Lakes: Two: Lake Charles and Mystic Island Lake.
Getting there: The trailhead resides near the Fulford Cave Campground. Follow Brush Creek Road for 10 miles and then turn left onto East Brush Creek Road. Drive 6 miles and there will be a parking lot just past the Fulford Cave campground.
Like the temperature and color of Mystic Island Like, the setting will rob you of your breath. The hike begins downvalley near Eagle with a relatively moderate grade before ramping up just before reaching Lake Charles, the lake for which the trail is named.
Lake Charles is, in its own right, beautiful. The slightly lower elevation provides lush surroundings, with green grass and a pine forest running right up to the water’s edge. From the tail end of the lake, you can see another valley stretching farther back into the wilderness. This is the way to Mystic Island Lake.
The valley between the lakes is a marshland-type area that funnels you through the drainage of Mystic Island Lake. It can be wet and slippery but maintains a gradual gradient.
The arrival at Mystic Island Lake is awe-inspiring — this lake is surrounded on three sides in a dramatic, amphitheater-like fashion. The lake water is a dark blue and a reflection of Fool’s Peak — one of the surrounding mountains peaks — paints itself across the glass-like surface, ruffled only by the ripples of wind or someone brave enough to dive in.
“The color of all these lakes can be a little different,” Kedrowski said. “Some of them are near the outflow of glaciers or permanent snow. Some lakes are just pooling water that melted closer to spring. All that can change the color of the water.”
Hike: 8 miles round-trip with about 1,000 feet of elevation gain.
Lakes: Three: Lake Constantine with trails leaving Lake Constantine for Upper and Lower Tuhare Lakes
Getting there: Drive out of Minturn toward Leadville for approximately 4 miles. Turn right on to Tigawon Road. Follow this dirt road for roughly 8 miles to the Fall Creek trailhead.
The Cross Creek drainage has a different geological feel than most other local hikes, making the journey to Lake Constantine as beautiful as the lake itself. The difference is in the rock — while most local hikes feature jagged, unfriendly rock, this area in the Holy Cross Wilderness is speckled with large slabs of marble-like smooth rock.
“The general term for it is granite batholith,” Kedrowski said. “Years ago, there was lava below the surface. That whole lava body solidified and got lifted up and the granite rock was formed. The lakes and the rock were finally formed as glaciers retreated.”
This is even different than, say, Booth Lake or Upper Piney Lake, which are located closer to the Gore Range. The rock there can be described as granite feldspar.
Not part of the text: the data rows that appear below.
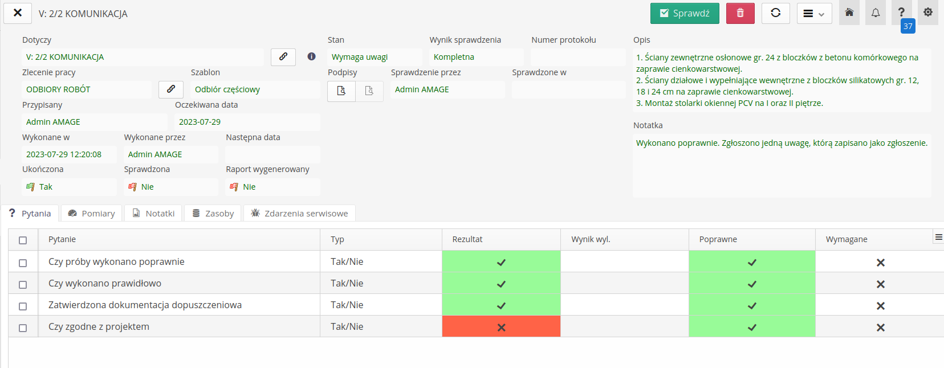Image resolution: width=944 pixels, height=368 pixels.
Task: Click the refresh icon button
Action: coord(775,13)
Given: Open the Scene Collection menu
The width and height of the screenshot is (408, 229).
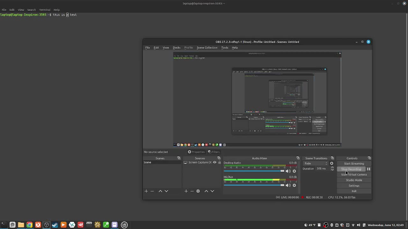Looking at the screenshot, I should (207, 48).
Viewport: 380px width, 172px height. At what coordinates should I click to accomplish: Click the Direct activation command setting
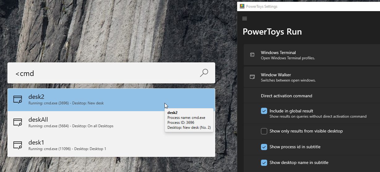pyautogui.click(x=287, y=96)
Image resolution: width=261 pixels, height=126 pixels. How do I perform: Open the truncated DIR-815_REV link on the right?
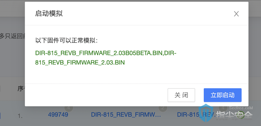[198, 115]
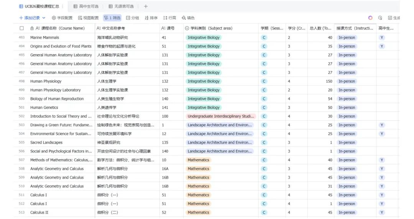Expand the 添加记录 dropdown arrow

click(44, 18)
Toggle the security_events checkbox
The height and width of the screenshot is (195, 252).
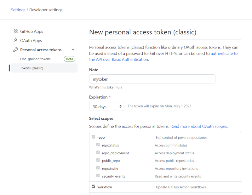tap(98, 176)
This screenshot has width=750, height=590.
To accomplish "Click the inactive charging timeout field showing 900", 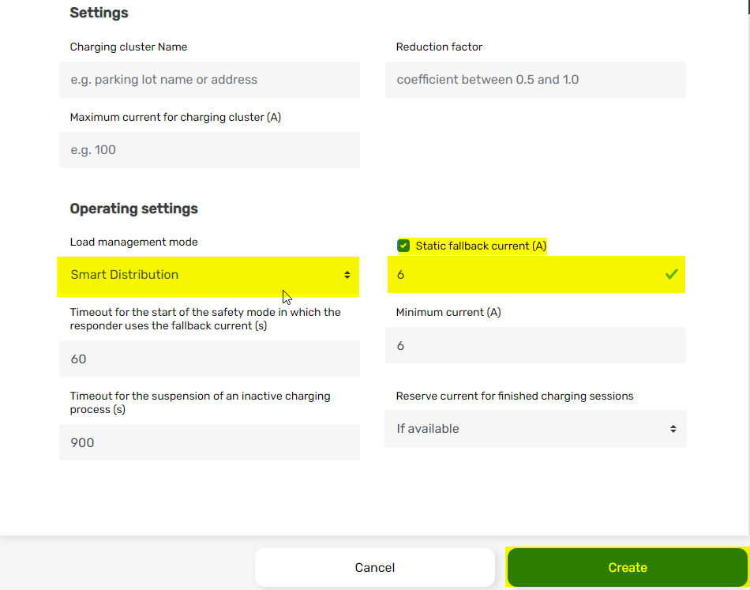I will pos(209,442).
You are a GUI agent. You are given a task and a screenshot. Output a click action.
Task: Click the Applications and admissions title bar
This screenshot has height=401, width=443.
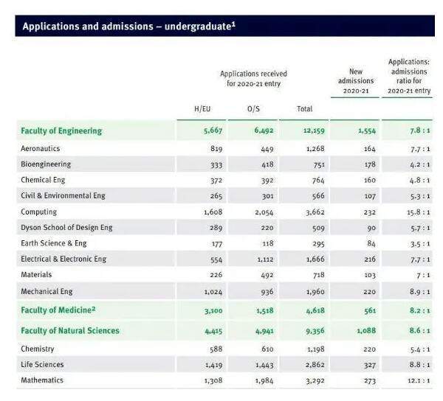click(x=129, y=27)
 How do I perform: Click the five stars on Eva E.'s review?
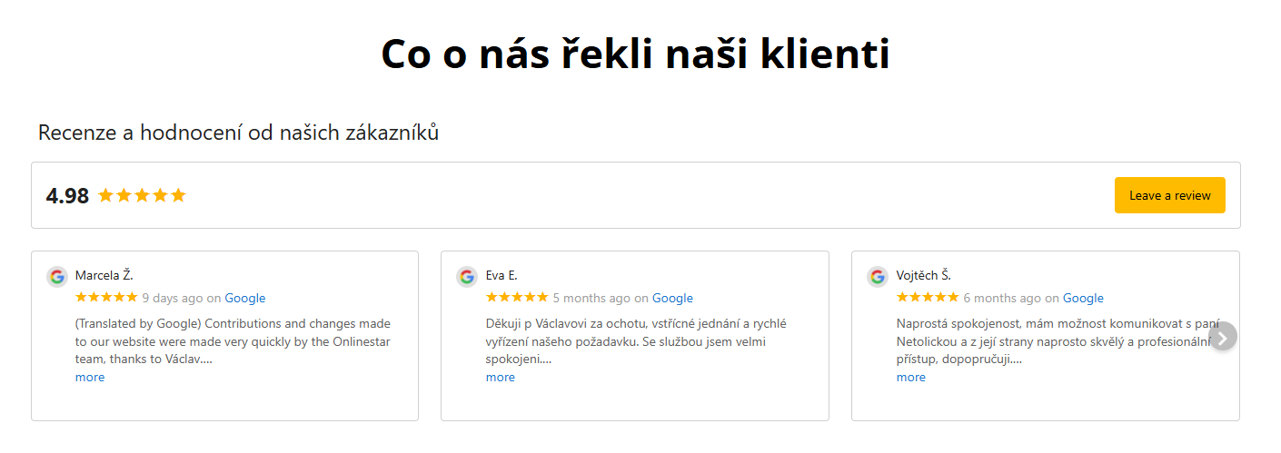(517, 298)
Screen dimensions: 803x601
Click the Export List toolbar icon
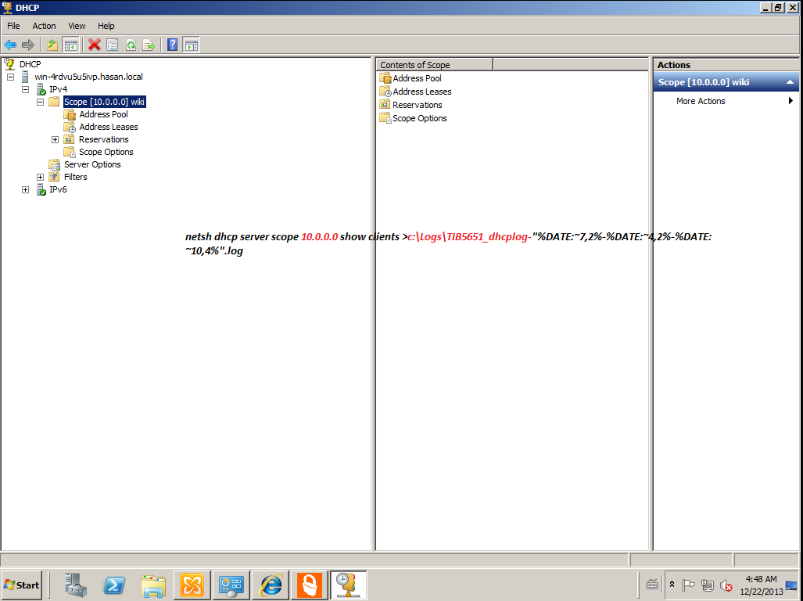tap(149, 45)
This rock has a higher amount of quartz, making it rougher in character.
“A lot of it has to do with the speed at which the magma cooled,” Kedrowski said. “The hike into Lake Constantine along Cross Creek is a great unique hike.”
The trail itself is moderate, with only a little more than 1,000 feet of elevation gain in the 4 or so miles to the lake. It winds through dense forest broken up by the smooth rock and, eventually, a meadow that borders the lake surrounded by a thin veil of trees.
Just above the waterline, a pronounced treeline gives way to rolling mounds of the smooth rock striped with green grass. Over these rolling mounds are Upper and Lower Tuhare Lakes, which can be reached by hiking another mile.
“Lake Constantine is a little more elongated, which is a product of being set up in a glacial gorge,” Kedrowski said. “It provides a really good solitude experience. I’d recommend backpacking up there. Set up camp and spend a few days hiking around the area.”